To rectify this you can clear the cache Reference Data - Effective Stream Cache on the Caches screen accessed from:
Monitoring
Caches
Standard Key/Value Lookups
Standard key/value lookups consist of a simple string key and a value that is either a simple string or an XML fragment.
Standard lookups are performed using the various forms of the stroom:lookup() XSLT function.
Note
If the key is not found and the key is an integer then it will attempt a range lookup using the same key.
This is to allow for maps that contain a mixture of key/value pairs and range/value pairs.
Range Lookups
Range lookups consist of a key that is an integer and a value that is either a simple string or an XML fragment.

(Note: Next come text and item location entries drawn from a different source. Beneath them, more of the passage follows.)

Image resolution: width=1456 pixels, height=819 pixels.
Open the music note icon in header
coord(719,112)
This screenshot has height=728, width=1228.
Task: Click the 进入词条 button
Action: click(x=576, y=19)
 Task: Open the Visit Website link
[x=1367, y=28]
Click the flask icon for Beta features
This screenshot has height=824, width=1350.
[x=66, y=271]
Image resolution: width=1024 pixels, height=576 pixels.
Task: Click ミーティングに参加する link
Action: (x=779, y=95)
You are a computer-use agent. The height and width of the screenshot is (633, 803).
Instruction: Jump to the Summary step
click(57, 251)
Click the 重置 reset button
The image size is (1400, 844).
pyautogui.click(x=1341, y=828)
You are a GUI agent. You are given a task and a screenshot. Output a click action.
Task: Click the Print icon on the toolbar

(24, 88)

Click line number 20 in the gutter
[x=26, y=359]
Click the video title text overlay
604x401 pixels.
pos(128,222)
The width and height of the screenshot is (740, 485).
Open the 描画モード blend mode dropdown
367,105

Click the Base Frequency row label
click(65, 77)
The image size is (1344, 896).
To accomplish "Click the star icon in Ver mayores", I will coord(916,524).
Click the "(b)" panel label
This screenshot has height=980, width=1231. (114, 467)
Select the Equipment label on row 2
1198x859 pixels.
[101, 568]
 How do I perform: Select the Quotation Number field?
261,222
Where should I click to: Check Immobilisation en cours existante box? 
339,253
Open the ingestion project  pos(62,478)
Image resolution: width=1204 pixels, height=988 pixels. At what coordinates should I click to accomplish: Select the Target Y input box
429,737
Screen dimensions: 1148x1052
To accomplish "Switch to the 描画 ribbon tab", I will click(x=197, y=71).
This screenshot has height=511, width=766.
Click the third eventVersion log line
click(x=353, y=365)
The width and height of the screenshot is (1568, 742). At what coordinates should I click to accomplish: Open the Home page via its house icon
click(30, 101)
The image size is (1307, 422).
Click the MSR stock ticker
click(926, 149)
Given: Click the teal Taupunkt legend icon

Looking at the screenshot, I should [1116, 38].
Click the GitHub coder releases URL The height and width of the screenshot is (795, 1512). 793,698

For more detail on range lookups see the XSLT function stroom:lookup().
Note
The lookup will initially look for a single key that matches the lookup key.
If an exact match is not found then it will look for a range that contains the key.
This is to allow for maps that contain a mixture of key/value pairs and range/value pairs.
Nested Map Lookups
Nested map lookups involve chaining a number of lookups with the value of each map being used as the key for the next.
For more detail on nested lookups see the XSLT function stroom:lookup().
Bitmap Lookups
A bitmap lookup is a special kind of lookup that actually performs a lookup for each enabled bit position of the passed bitmap value.
For more detail on bitmap lookups see the XSLT function stroom:bitmap-lookup().
Values can either be a simple string or an XML fragment.
Context data lookups
Some event streams have a Context stream associated with them.
Context streams allow the system sending the events to Stroom to supply an additional stream of data that provides context to the raw event stream.
This can be useful when the system sending the events has no control over the event content but needs to supply additional information.
The context stream can be used in lookups as a reference source to decorate events on receipt.
Context reference data is specific to a single event stream so is transient in nature, therefore the On Heap Store is used to hold it for the duration of the event stream processing only.
Typically the reference loader for a context stream will include a translation step to convert the raw context data into reference:2 XML.